Stephen Baxter の世界

 

 久しぶりにハードSFです。 \(^O^)/
って、騒ぐことじゃないかな。でも、もともとこのページは、そういうのを紹介したかったのだから。

 ひと騒ぎしたら、落ち着いた。
さて、ステフン・バクスターです。イギリスの作家です。H.G.ウェルズの「タイム・マシーン」の続編を書いた人、と言えば分かるかな。話題になった時が、ありましたよね。で、ハードSFです。(笑)

 取り上げる作品は、
『時間的無限大』(Timelike Infinity, 1992)、ハヤカワ文庫SF、600円。小野田和子訳です。

 Baxter の世界への入門には、最適の図書だと思うのです。とにかく、SFマインドをくすぐる道具立てのテンコ盛の作品で、最初の僅か60ページも読み進まないうちに、ワームホール、浦島効果によるタイムトラベル、スクワームだとかクワックスだとか、聞き慣れない、異星の知性体による侵略、クォーク・ナゲット、エキゾチック物質、負のエネルギー、不確定性理論、AS(非老化)テクノロジー、スプラインという生体宇宙船、そして、知性を持った液体生物と、それぞれをテーマに、長編が一つずつ書けそうな、アイディアが目白押し、この調子で、一気に結末まで読ませてしまうのだから、SF好きにはたまらない一品なのです。

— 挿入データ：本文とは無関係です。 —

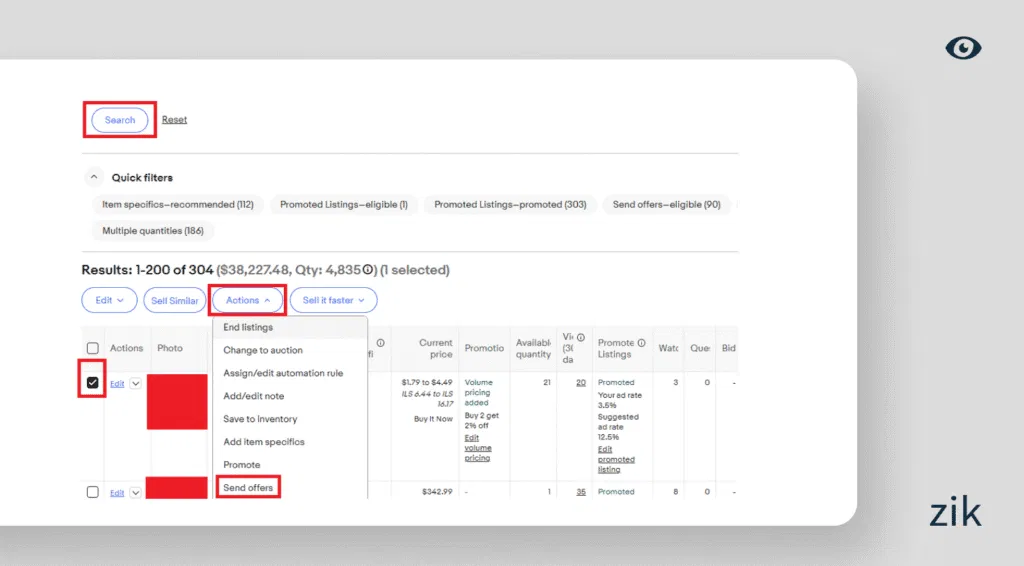Click the zik logo at bottom right
The image size is (1024, 566).
[955, 514]
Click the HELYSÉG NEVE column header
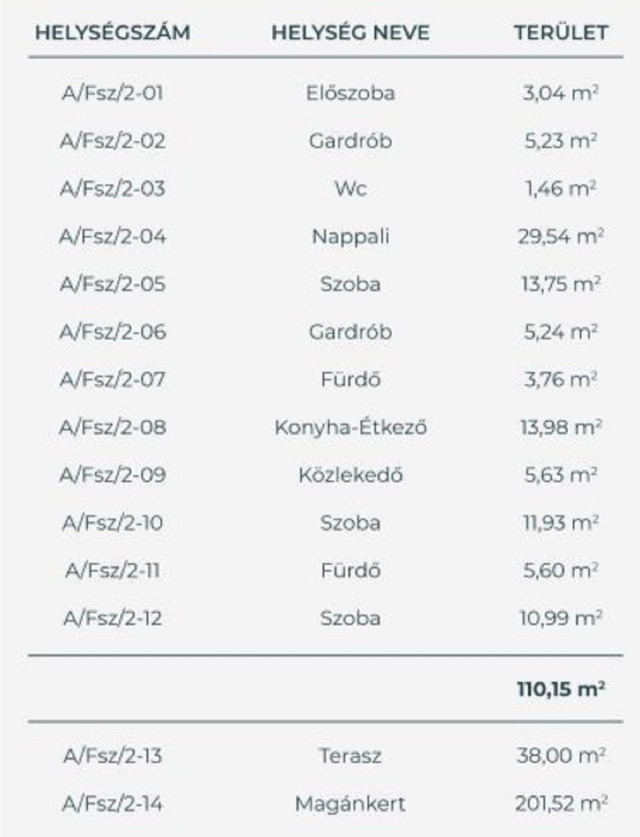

 さて、この作品は、バクスターの未来史四部作の中の、一篇で、完結篇である「虚空のリング」へと続く、序章的作品と言う位置づけなのだが、その「虚空のリング」が本屋さんで品切れで、まだ読んでいないので、何とも言えないけれど、この作品、十分に単独で堪能できますよ。長さも適当だし、訳もいいし、もう、読み始めたら一気という感じで、(もっとも、通勤の車内でしか読まなかったのだけど)実に快適に読めてしまいます。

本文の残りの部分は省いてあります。